Он нагнулся ближе, дохнул ей в лицо дымом. И вот уже его мокрый рот прижался к ее рту, она почувствовала вкус дыма, рома, и его зубов, и лука, а его губы зажали ее губы — ох, как же дышать, когда тебя целуют? — а из дома все неслись музыка и невнятный гомон, а ветер налетал и тянул их куда-то, и она думала: я этого хочу, я же знаю, что хочу этого. Ведь только так и можно попасть из одного мира в другой.
Глава 8
…Последовав ее примеру и занимаясь самоусовершенствованием, он мог бы сделаться достойным ее общества
У всех членов семейства, спустившихся к завтраку, был усталый вид. Даже у мистера Коллинза, от которого как от священнослужителя можно было бы ожидать большей умеренности в удовольствиях, в лице проступила нездоровая желтизна. Сара и сама чувствовала себя неважно: словно кто-то воткнул ей в голову нож и время от времени щелкал пальцем по его рукояти.
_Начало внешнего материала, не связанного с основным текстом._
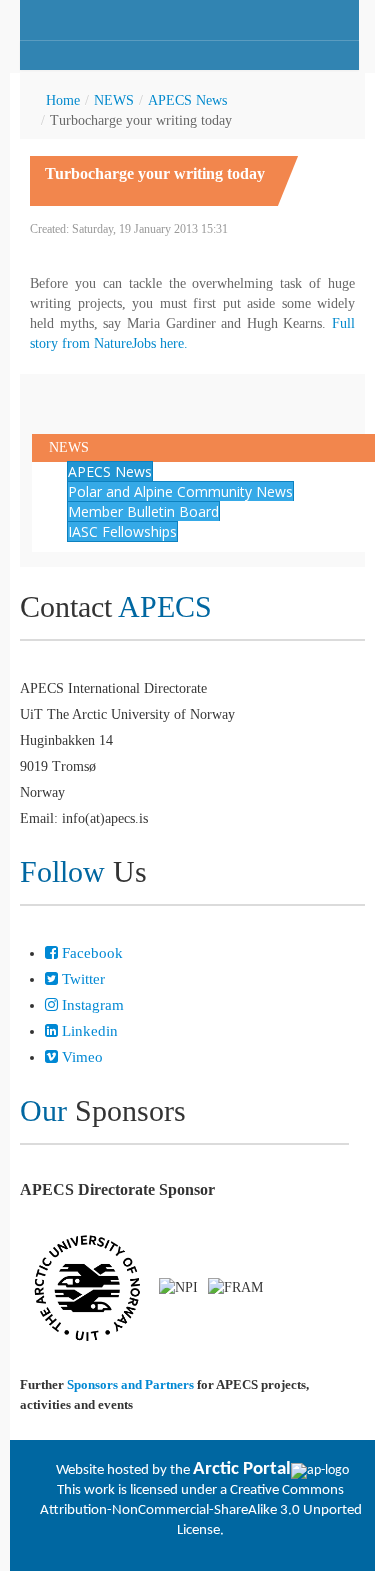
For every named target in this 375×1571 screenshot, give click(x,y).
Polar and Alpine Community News (180, 491)
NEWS (114, 100)
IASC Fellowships (122, 531)
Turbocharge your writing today (155, 173)
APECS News (187, 100)
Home (63, 100)
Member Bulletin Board (143, 511)
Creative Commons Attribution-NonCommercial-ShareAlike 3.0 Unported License (201, 1510)
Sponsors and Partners (130, 1384)
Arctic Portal (242, 1469)
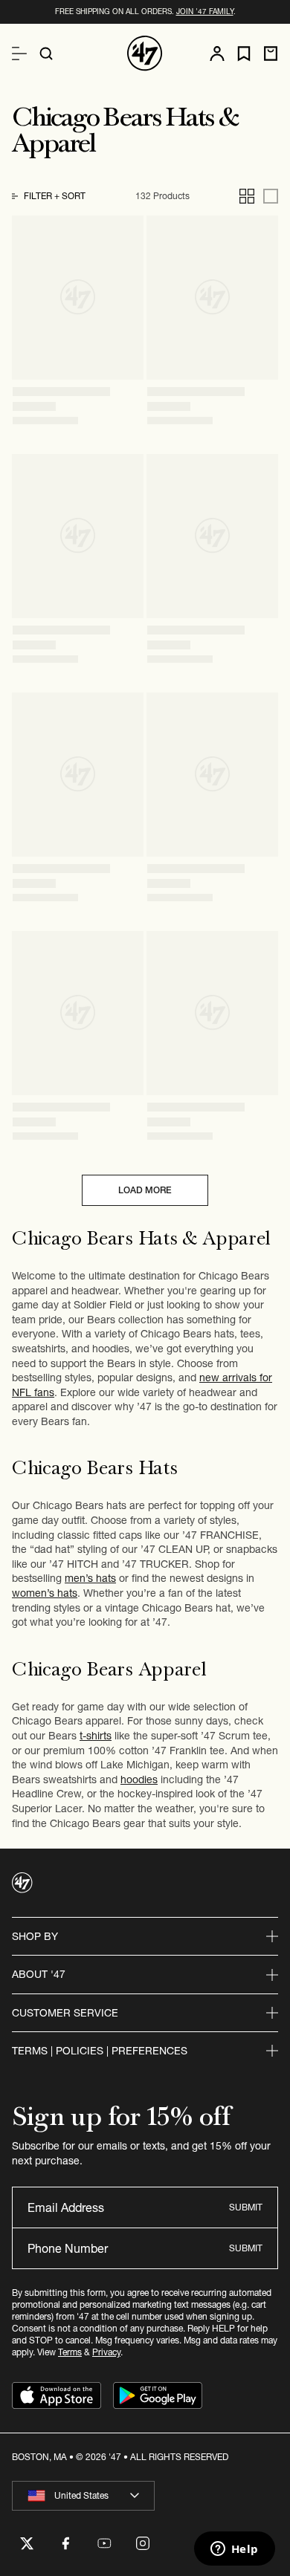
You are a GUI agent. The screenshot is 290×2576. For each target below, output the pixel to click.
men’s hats (90, 1578)
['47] (145, 53)
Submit (245, 2207)
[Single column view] (270, 196)
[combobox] (83, 2496)
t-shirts (96, 1735)
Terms (70, 2352)
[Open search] (46, 53)
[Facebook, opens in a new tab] (65, 2543)
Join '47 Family (204, 11)
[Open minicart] (270, 53)
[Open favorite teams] (243, 54)
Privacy (106, 2352)
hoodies (139, 1779)
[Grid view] (246, 196)
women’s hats (44, 1593)
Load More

Прислуживая, она старалась не смотреть в сторону стола: ее мутило от вида пищи, которую клали на тарелки, пережевывали и глотали, от мерного движения челюстей, от звука, с которым прихлебывали чай и кофе. Слова Тола снова и снова возникали в памяти сквозь дурман и беспамятство вчерашнего опьянения. Животные, вот они кто; коровы, овцы и свиньи; только на то и годятся, чтобы доить их, стричь шерсть и пускать на окорока. Но мы-то с тобой, Сара, мы с тобой… Сейчас, когда она наблюдала, как хозяева рассматривают еду, как хватают и обнюхивают каждое появляющееся перед ними блюдо со сдобными булочками, беконом и яичницей, эти слова приобрели для девушки буквальный смысл.
Не следовало оставлять Сару всю ночь дожидаться Беннетов, с запоздалым раскаянием подумала миссис Хилл. Девочку необходимо держать в ежовых рукавицах, это несомненно, но когда-то надо же и ей поспать. Вон, полюбуйтесь, она еле ноги таскает. Самой миссис Хилл возможность лечь пораньше не пошла впрок: она несколько часов не могла сомкнуть глаз, все прислушивалась к звукам дома, к тому, как Сара прибиралась на кухне (хорошая она девочка, когда ее не заносит), к бормотанию вертевшейся во сне Полли, к мышиной возне за обшивкой стен, свистящему дыханию мужа, к порывам ветра, от которых громыхала кровля и завывали печные трубы. Даже уснув, она не вырвалась из плена этой бурной ночи. Ей грезилось, будто она встречает на крыльце хозяев, завидев коляску, распахивает двери и тут мимо нее проносится выводок поросят, наряженных в платьица из муслина и бальные башмачки.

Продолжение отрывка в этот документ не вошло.